PHOTO GALLERY: Hurricane Irene headed toward U.S. coast
Tuesday, August 23, 2011 | 2:39 p.m. CDT;
updated 1:51 p.m. CDT, Friday, August 26, 2011
Pike Harrington boards up his windows on his beach home in Nags Head, N.C., on Thursday in North Carolina's Outer Banks. A hurricane watch was issued early Thursday for much of the North Carolina coast. Officials along the East Coast of the United States are calculating what they need to do if Irene becomes the first major hurricane to strike the region in seven years.
Hurricane Irene continues its path to the U.S. with possible landfall in North Carolina by Saturday. Forecasters predict it will then chug up the East Coast, dumping rain from Virginia to New York City before a much-weakened form trudges through New England.

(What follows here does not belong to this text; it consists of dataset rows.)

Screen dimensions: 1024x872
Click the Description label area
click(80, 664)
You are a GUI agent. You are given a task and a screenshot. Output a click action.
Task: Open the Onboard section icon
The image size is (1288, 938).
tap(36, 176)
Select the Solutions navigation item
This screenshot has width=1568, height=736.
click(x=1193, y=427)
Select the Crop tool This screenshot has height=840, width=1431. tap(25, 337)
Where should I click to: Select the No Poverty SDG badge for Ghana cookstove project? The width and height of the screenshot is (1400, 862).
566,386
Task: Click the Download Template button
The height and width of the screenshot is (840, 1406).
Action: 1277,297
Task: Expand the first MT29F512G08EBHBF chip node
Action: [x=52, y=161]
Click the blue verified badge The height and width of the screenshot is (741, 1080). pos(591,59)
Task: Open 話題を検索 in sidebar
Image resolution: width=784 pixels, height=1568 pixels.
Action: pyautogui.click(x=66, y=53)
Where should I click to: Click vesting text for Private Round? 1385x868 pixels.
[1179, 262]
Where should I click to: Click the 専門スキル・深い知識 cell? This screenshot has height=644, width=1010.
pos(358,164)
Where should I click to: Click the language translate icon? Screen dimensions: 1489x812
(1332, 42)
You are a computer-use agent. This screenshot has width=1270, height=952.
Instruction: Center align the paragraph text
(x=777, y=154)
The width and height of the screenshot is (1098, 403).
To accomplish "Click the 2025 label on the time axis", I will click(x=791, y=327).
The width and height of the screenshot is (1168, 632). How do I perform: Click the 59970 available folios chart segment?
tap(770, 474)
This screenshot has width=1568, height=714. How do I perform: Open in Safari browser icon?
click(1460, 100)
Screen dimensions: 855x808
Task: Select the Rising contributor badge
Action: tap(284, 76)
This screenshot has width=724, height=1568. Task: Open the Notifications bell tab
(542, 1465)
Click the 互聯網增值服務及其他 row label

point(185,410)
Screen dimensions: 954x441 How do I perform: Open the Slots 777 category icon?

For the most recent photos of the hurricane, see our latest gallery.
This satellite image provided by NOAA and taken at 12:15 GMT Thursday shows Hurricane Irene as it approaches the northwestern Bahamas as a Category 3 storm with maximum sustained winds at 115 mph. Forecasters say Irene has slowed just a bit but is still expected to rev up again when it takes aim at the East Coast and could become a Category 4 monster.
Todd Ketch of Woodbridge, Va., packs up his family's belongings as they prepare to evacuate in Nags Head, N.C., on Thursday. Hurricane Irene is threatening the North Carolina Outer Banks as it moves up the East Coast.
Tugboats help Navy guided missile destroyers the Jason Dunham, left, and the the Winston Churchill, leave the Norfolk Naval Station Thursday morning as Hurricane Irene approaches. The U.S. Navy ordered more than 60 ships out to safer waters. so they could better weather the storm.
Jonna Packer, right, and Raymond Braxton, of Morehead City, N.C., watch the surf at Atlantic Beach, N.C., on Thursday. A hurricane watch was issued early Thursday for much of the North Carolina coast. Officials along the East Coast of the United States are calculating what they need to do if Irene becomes the first major hurricane to strike the region in seven years.
Residents sweep the mud off their house in San Cristobal, Dominican Republic after it was flooded by an overflowed river due to the passing of Hurricane Irene on Wednesday.
Residents search for their belongings in their damaged houses in San Cristobal, Dominican Republic, after they were flooded by an overflowed river due to the passing of Hurricane Irene on Wednesday. Flooding, rising rivers and mudslides have prompted the Dominican Republic government to evacuate nearly 38,000 people and more slides were likely in coming days because of days of intense rain from the storm system.
Residents watch the water outside their home in the Moscu neighborhood of San Cristobal, Dominican Republic of an overflowed river after the passing of Hurricane Irene on Wednesday. Flooding, rising rivers and mudslides have prompted the Dominican Republic government to evacuate nearly 38,000 people and more slides were likely in coming days because of days of intense rain from the storm system.
Michael Aymonin fills up spare gasoline containers at Costco in preparation for Hurricane Irene, in Royal Palm Beach, Fla., on Monday.
Residents watch the sea surge due to the approach of Hurricane Irene to Nagua, in the northern coast of the Dominican Republic, on Monday. Hurricane Irene churned into a stronger Category 2 storm on Monday evening, after raking Puerto Rico with strong winds and rain that knocked out power to more than a million people, on a track that could carry it to the U.S. as a major storm by the end of the week.
Civil defense workers prepare to remove debris from a road after Hurricane Irene hit the area in Naguabo, Puerto Rico, on Monday. Hurricane Irene headed out over warm ocean water on a path that could take it to to the U.S. mainland by the end of the week.
A woman is carried on a stretcher by civil defense workers after she was unable to attend a respiratory therapy session after Hurricane Irene struck and flooded the area she lives in Naguabo, Puerto Rico, on Monday.
Senior Hurricane Specialists Michael Brennan, center, Lixion Avila, right, and Branch Chief James Franklin, left, look over a public advisory on Hurricane Irene before putting it out at the National Hurricane Center in Miami on Monday. As of the 5 p.m. advisory, the center of Hurricane Irene was estimated to be near latitude 19.5 North, longitude 68.6 West, moving toward the West-Northwest near 13 MPH.
This NOAA satellite image taken Tuesday shows Hurricane Irene, located about about 55 miles south of Grand Turk Island, north of Puerto Rico. The system is now a category 2 storm with winds up to 100 mph, and intensification to category 3 strength is likely. The system will continue approaching the Eastern U.S., with landfall likely along the South Carolina and North Carolina border sometime on Saturday.
A man wades through a flooded street after hurricane Irene hit the area in Naguabo, Puerto Rico, on Monday. Hurricane Irene headed out over warm ocean water on a path that could take it to the U.S. mainland by the end of the week.